Rick and I were both shocked to learn of his passing.  We assumed it was sudden and shocked and saddened further to learn he had been fighting a terminal illness all along.  It is tough enough being unemployed.
We also never knew he was the Renaissance man:  a pilot, a sailor, and a painter.  We only knew him in the context of the job search we were all engaged in and the support we were providing each other.   Rick and I met for coffee after the funeral.  We met at the same neighborhood Starbucks where we used to meet with Paul.  We met to discuss that while we knew Paul, we did not know Paul more than in the context in which we met… and how that was our loss.  We discussed how private he was about his illness.  We talked about how much we will miss him.
Perhaps the saddest case of everyone I knew that passed away this year was Bob Lewis (November 4, 1971 – November 21, 2010).  Bob was my controller at Sanford Brands when I worked there.  When in my first few weeks there I had a chance to interview this internal candidate, I noted two things from his resume.  First, he was born the year I graduated from high school.  Second, we both were graduates of the University of Michigan – Dearborn.  In the interview, we took an instant liking to each other.  He was basically a shoe-in for the job.  On top of everything else, I learned he had lived in Livonia.

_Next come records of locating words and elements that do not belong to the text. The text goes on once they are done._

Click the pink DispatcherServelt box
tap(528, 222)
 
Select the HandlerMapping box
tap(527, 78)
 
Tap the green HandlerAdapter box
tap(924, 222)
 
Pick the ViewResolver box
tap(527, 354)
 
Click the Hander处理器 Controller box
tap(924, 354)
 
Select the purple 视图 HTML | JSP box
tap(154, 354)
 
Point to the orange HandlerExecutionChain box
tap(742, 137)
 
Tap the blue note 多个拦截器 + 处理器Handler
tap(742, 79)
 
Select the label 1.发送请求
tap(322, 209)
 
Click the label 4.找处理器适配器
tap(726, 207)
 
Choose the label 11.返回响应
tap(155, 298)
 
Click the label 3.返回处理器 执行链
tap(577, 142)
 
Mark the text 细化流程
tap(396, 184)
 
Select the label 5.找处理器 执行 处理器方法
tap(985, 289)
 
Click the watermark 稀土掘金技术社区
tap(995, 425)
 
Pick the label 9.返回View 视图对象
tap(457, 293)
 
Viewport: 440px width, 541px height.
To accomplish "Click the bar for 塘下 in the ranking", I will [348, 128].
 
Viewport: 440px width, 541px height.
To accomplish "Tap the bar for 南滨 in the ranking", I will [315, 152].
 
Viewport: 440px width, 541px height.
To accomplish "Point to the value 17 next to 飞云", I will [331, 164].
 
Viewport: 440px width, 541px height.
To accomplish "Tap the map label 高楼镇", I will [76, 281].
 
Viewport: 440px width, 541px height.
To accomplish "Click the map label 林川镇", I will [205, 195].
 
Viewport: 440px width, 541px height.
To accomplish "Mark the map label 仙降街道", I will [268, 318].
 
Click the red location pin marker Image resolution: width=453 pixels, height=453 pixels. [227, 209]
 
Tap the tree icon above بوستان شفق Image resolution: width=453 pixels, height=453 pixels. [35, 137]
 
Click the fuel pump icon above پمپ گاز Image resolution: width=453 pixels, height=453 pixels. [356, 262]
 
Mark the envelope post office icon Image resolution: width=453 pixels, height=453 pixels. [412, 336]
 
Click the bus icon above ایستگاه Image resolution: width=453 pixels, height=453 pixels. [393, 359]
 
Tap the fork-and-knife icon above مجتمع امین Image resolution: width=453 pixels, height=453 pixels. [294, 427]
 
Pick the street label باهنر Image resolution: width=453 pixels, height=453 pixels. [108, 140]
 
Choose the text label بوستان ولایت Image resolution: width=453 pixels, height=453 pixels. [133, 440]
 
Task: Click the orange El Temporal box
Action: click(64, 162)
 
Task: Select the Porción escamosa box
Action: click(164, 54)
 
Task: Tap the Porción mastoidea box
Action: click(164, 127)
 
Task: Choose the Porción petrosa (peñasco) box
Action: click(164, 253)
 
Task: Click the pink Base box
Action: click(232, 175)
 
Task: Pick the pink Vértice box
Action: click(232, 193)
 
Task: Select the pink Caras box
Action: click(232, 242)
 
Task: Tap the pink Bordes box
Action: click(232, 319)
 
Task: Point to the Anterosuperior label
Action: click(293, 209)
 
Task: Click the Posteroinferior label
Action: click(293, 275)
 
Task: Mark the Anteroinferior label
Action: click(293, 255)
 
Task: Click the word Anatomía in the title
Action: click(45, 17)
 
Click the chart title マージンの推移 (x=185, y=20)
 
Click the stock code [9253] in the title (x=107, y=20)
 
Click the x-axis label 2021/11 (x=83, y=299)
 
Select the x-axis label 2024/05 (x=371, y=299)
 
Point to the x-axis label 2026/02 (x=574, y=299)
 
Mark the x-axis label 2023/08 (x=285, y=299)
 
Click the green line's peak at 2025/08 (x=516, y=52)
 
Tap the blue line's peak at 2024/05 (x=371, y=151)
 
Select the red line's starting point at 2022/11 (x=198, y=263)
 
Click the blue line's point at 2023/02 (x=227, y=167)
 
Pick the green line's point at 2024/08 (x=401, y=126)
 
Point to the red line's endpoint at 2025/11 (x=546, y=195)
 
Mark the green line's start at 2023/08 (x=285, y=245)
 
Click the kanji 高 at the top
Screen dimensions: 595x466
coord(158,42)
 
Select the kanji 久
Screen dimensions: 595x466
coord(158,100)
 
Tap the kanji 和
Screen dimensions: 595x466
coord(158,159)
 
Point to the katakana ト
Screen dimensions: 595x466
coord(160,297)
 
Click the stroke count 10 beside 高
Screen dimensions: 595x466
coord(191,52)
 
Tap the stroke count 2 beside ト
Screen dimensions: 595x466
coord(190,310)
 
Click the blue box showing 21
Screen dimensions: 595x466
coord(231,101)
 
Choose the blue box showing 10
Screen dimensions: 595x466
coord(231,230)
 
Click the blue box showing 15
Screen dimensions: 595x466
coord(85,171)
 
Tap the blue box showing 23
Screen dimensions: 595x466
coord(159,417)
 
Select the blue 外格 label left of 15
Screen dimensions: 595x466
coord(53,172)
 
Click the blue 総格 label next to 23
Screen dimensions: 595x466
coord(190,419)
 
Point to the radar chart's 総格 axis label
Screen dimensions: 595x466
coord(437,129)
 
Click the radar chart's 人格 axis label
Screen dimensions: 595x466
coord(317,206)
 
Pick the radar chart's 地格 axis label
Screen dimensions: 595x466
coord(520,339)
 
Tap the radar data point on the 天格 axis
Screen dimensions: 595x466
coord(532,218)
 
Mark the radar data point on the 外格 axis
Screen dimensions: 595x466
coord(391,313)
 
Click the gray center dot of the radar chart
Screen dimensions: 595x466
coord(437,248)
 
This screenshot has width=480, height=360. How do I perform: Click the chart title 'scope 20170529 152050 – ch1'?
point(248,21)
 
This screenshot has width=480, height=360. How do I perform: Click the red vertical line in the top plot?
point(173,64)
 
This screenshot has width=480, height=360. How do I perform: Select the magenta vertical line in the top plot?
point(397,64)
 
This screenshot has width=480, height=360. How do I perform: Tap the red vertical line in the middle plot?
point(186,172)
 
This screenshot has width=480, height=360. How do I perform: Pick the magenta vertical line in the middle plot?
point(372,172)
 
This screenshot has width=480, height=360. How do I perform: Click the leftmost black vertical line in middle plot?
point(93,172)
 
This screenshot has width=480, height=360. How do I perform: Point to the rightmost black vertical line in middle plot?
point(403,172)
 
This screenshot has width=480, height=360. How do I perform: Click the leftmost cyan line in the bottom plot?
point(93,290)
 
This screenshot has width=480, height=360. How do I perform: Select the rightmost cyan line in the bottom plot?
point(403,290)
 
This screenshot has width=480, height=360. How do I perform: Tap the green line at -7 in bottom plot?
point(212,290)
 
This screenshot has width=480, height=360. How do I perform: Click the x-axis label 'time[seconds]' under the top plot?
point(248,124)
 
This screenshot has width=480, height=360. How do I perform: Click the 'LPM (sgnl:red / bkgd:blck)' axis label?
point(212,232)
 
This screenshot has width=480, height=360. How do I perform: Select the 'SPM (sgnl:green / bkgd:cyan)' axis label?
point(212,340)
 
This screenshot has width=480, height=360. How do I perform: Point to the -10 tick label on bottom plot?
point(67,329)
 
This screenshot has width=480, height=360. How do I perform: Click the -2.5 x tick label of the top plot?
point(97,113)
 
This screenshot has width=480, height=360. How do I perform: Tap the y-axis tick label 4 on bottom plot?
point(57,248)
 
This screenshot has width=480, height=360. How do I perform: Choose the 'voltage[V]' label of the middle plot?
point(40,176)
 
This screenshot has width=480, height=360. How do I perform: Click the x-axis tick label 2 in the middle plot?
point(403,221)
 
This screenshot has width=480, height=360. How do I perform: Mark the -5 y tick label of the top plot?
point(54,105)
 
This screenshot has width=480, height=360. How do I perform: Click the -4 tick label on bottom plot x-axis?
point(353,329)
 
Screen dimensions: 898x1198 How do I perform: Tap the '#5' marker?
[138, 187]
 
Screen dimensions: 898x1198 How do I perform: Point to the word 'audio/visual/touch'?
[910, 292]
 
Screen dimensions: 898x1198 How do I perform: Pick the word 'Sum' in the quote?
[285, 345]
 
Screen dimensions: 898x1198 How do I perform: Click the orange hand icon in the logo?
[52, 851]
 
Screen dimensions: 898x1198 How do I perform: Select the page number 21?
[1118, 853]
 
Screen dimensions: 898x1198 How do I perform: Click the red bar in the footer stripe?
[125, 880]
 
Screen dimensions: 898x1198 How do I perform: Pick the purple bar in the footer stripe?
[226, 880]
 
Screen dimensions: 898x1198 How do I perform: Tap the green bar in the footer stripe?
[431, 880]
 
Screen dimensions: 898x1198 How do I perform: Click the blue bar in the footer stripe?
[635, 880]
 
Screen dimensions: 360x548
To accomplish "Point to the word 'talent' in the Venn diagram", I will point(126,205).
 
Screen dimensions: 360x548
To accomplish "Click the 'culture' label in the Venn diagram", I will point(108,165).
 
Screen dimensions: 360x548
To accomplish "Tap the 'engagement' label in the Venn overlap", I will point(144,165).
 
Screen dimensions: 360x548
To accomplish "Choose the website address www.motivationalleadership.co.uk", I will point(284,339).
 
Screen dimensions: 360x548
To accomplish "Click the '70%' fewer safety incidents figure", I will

Bob and I had a lot of fun and we did a lot of good.  He was a good finance guy and wonderfully irreverent when it came to suffering the blow-hardiness of others.  We would be sitting in a meeting when someone speaking would start spewing nonsense as if it were Nobel Prize winning economics.  Bob would give me a look that would have my having to suppress breaking out into laughter. 
He was a great friend and a great Michigan fan.  I had emailed him in early November wishing him Happy Birthday and offering him my Michigan – Iowa football tickets.  He thanked me and declined the tickets because he was going deer hunting with his father.  I found myself at a funeral home in Livonia on the Friday after Thanksgiving for his wake.
Bob and I were let go from Sanford at the same time.  He was fortunate enough to find a job immediately which was good as he had recently bought a house and more importantly had a new son.  Bob passed away raking the leaves in November a few weeks after his 39th birthday.  He passed out and was never revived.  It turns out he had an enlarged heart and a bad valve.  My heart goes out to his wife and infant son.
In closing, I hope 2011 is wonderful year for all of you.  I am certain it will be eventful… 

1 comment:

  1. I hope 2011 is wonderful for you! Thanks for sharing. It was very heartwarming.